11 of 11 people found the following review helpful:
3.0 out of 5 stars
Okay but kinda dull, September 14, 2007
This review is from: The Cleft: A Novel (Hardcover)
The Cleft is the new novel by renowned British writer Doris Lessing, author of contemporary classics like The Golden Notebook and Memoirs of a Survivor. This book is the fictional history of a place called the Cleft, a fictional deep cavern that served as the center of a small ancient society composed entirely of women. These women, the Clefts, were the first humans. They reproduced asexually and bore only daughters. But then a new kind of child is born, with unfamiliar appendages; at first, these are called "monsters" and are shunned and mutilated. Eventually the Monsters, or boys ("squirts," as they come to be called), aided by giant eagles, form a separate village and as time goes on the two societies move closer together. This "history" is told by a nameless Roman senator who also interjects with stories about his own marriage and family, since although the story is ostensibly about the history of the place the theme is the relations between men and women. Parallels are drawn between his wife and the Clefts, between his children's development and that of the youngsters of the long-ago time he's recounting.
I'll admit I'm not very familiar with her works (although I'm working to change that as we speak) and I found the book a little tough going at first. It reminded me a little of Margaret Atwood's The Handmaid's Tale, especially that book's coda or epilogue. After a while though I couldn't quite figure out where it was going, and I found the tone to be remote and abstract, and the characters to be almost indistinct. Apart from the narrator and his family, who occupy a very small part of the narrative, there are no more than five distinct characters and they are not terribly well-formed and seem to serve as representatives for entire races and generations of people.
However, when I discussed the book with a friend who is very familiar with the content and tone of Roman histories (that is, histories written during Roman times) I was assured that these very characteristics- abstractness, representative characters and large amounts of speculation- were actually quite typical of the kinds of histories that Romans wrote and that Lessing therefore was doing a very good job of realistically portraying how a Roman would have told this story.

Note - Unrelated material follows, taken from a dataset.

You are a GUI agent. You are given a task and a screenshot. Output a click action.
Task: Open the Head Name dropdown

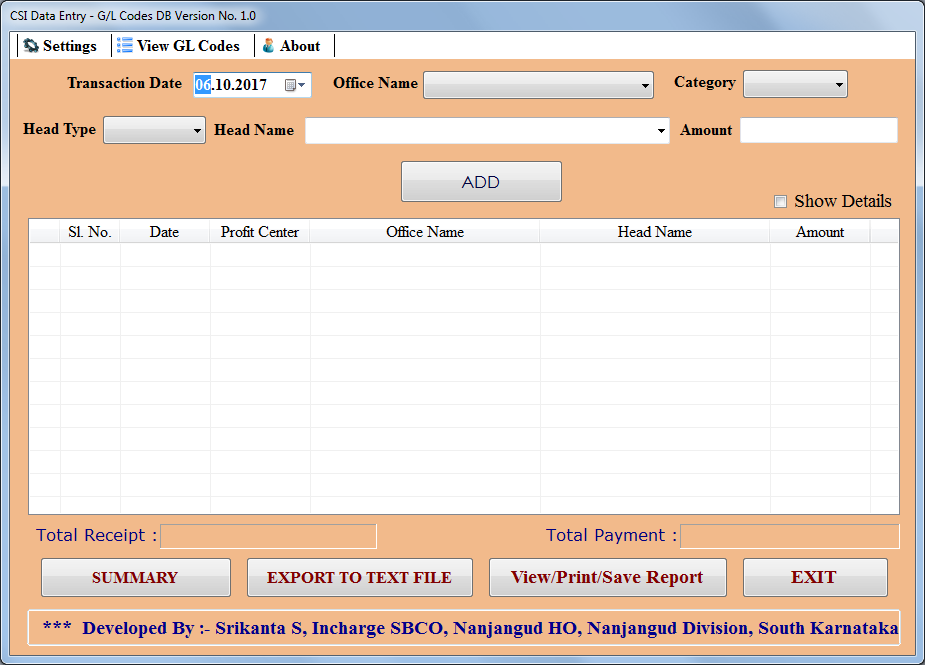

My friend also warned me that abrupt endings were also typical of Roman histories and to be prepared. Good thing, too, because that's exactly what happened.
When it was over I could see better the narrative's arc and understood the overall structure a little better. But did I like the book? Well, yes and no. Lessing is a demanding writer of challenging fiction; to me The Cleft wasn't the kind of book I like, it's the kind of book I admire. I admired it, and I would recommend The Cleft to anyone who is looking for just that kind of reading experience.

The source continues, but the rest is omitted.